La santé publique est un rouage invisible du fonctionnement de toute société. Lorsque tout va bien, elle passe presque inaperçue. En cas de défaillance, l’impact est immédiat. Cette semaine, l’émission « Vamos Falar de Saúde » s’est précisément intéressée à cet aspect méconnu de la santé collective, avec la participation de la directrice du Département de la santé publique, Kama Sandra Chimuco.
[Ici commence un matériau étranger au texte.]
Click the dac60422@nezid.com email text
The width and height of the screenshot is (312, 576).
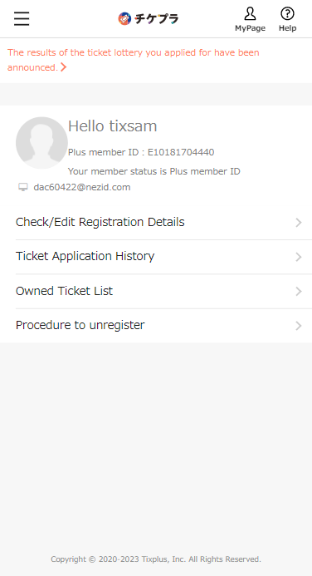tap(82, 187)
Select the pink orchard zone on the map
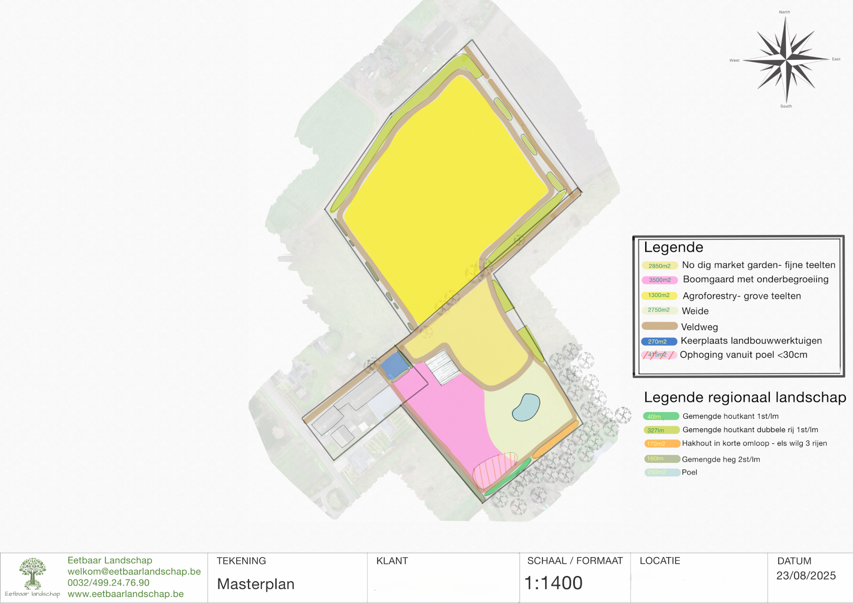The image size is (853, 603). point(447,413)
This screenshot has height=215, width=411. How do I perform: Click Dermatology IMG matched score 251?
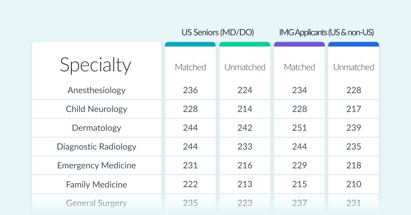pyautogui.click(x=299, y=128)
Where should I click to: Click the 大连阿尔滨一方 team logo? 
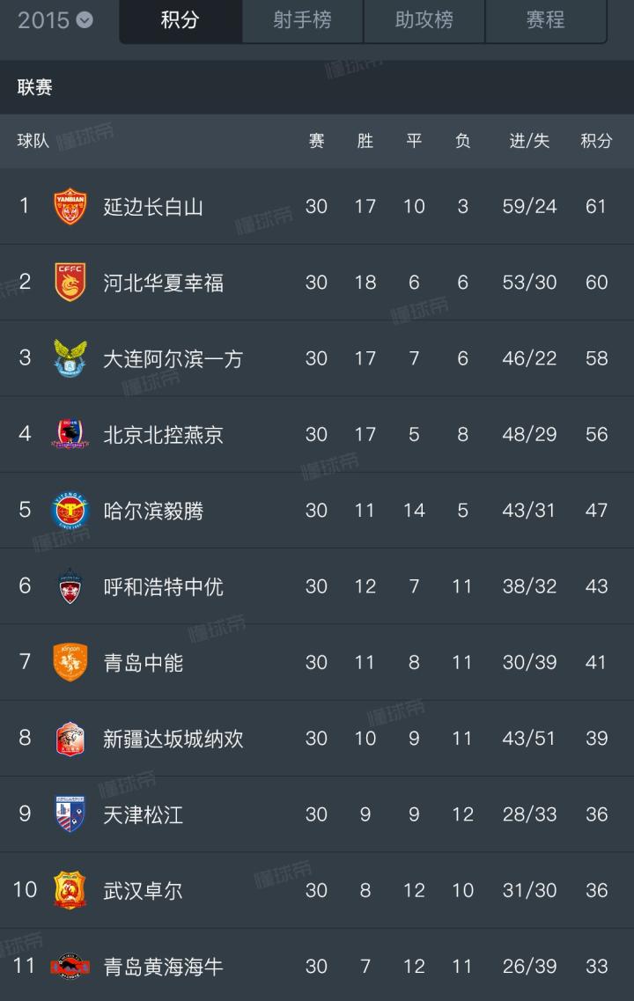tap(70, 358)
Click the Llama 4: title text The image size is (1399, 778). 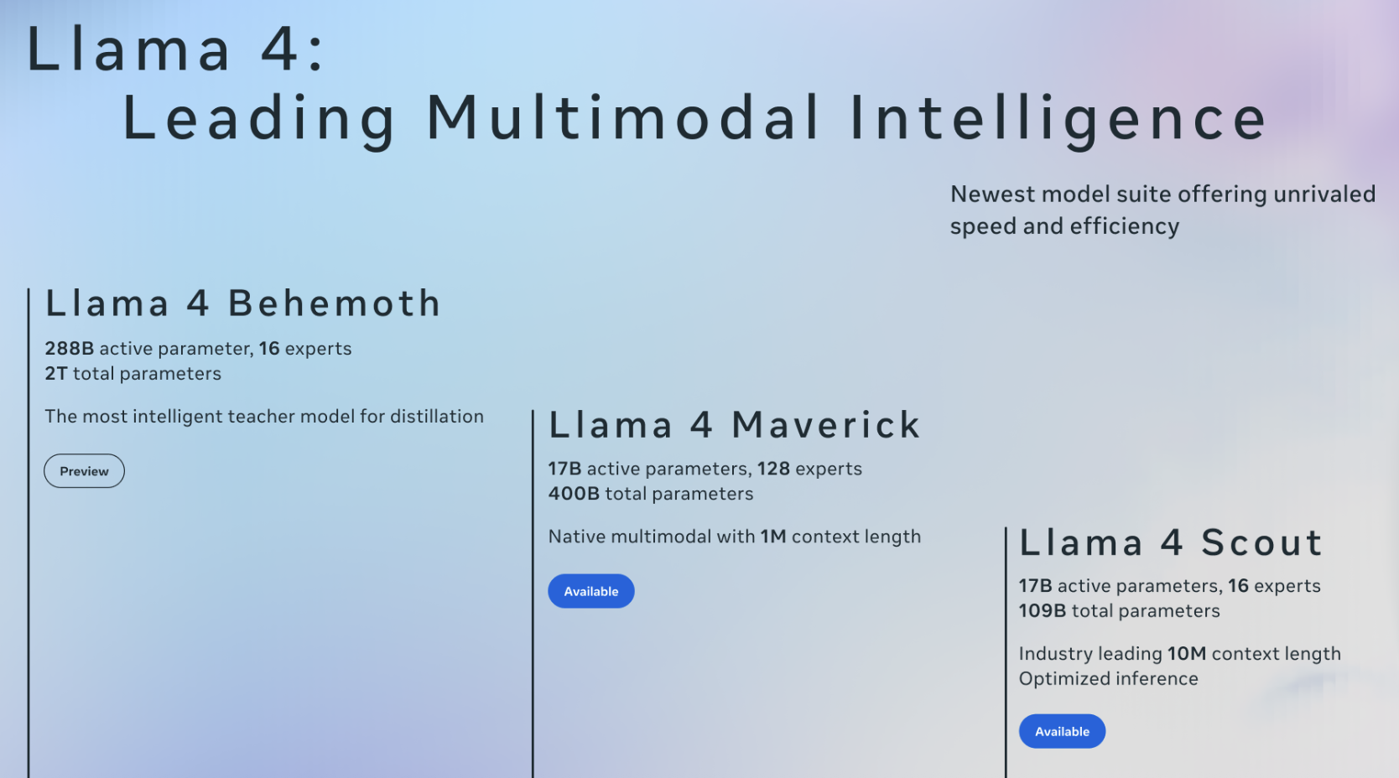(174, 49)
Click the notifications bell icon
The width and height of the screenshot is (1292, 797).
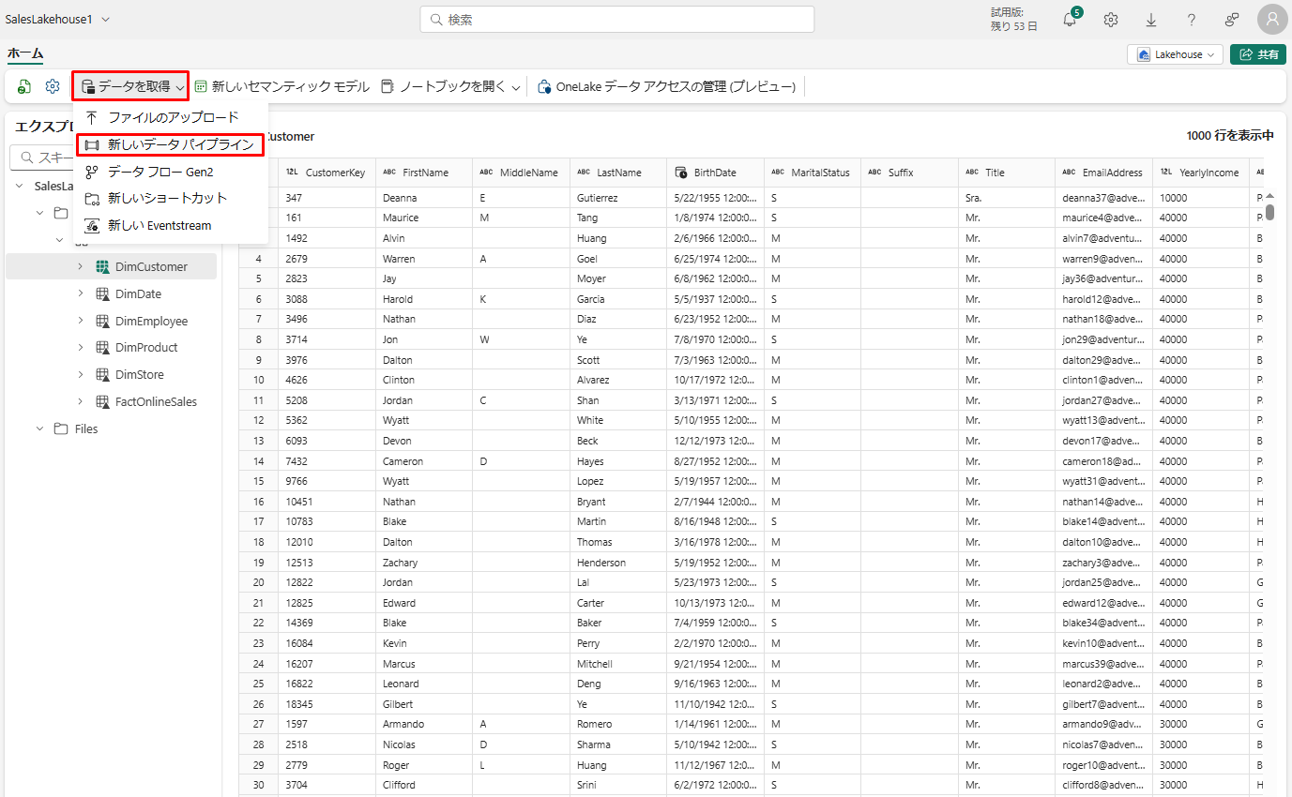point(1070,20)
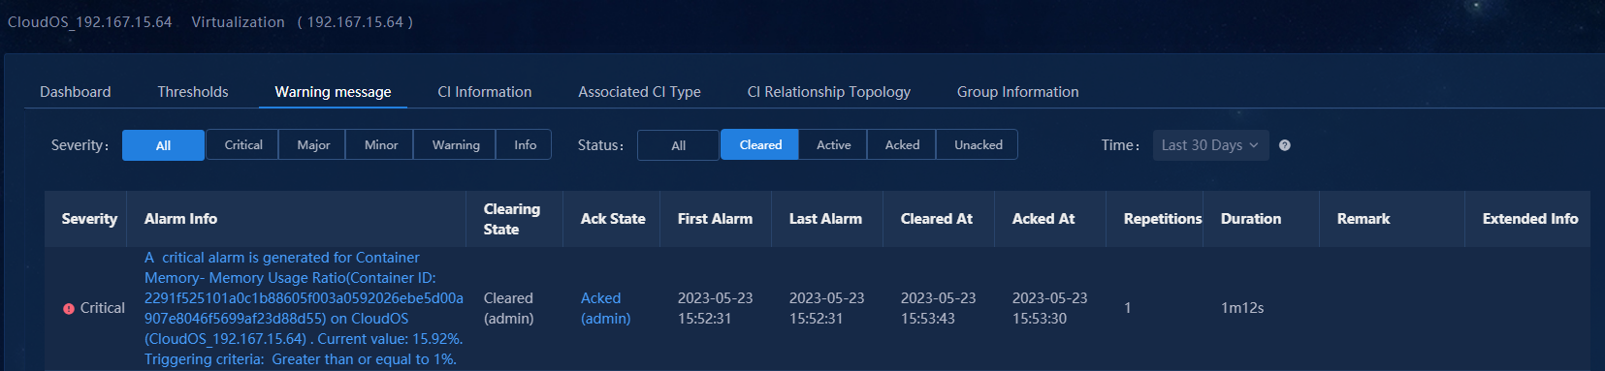Switch to the Dashboard tab
The height and width of the screenshot is (371, 1605).
tap(76, 92)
Dès le début de l’entretien, elle a expliqué que le Département de la santé publique travaille sur une dimension souvent moins visible en médecine : la santé de la communauté dans son ensemble. Plutôt que de se concentrer uniquement sur le patient individuel, l’accent est mis sur la prévention des problèmes avant qu’ils ne dégénèrent en crises. À cette fin, le travail repose sur trois piliers fondamentaux:
1.La surveillance épidémiologique et le suivi des maladies
2.La promotion de la santé et la prévention au sein des communautés
3.L’organisation stratégique des services de santé.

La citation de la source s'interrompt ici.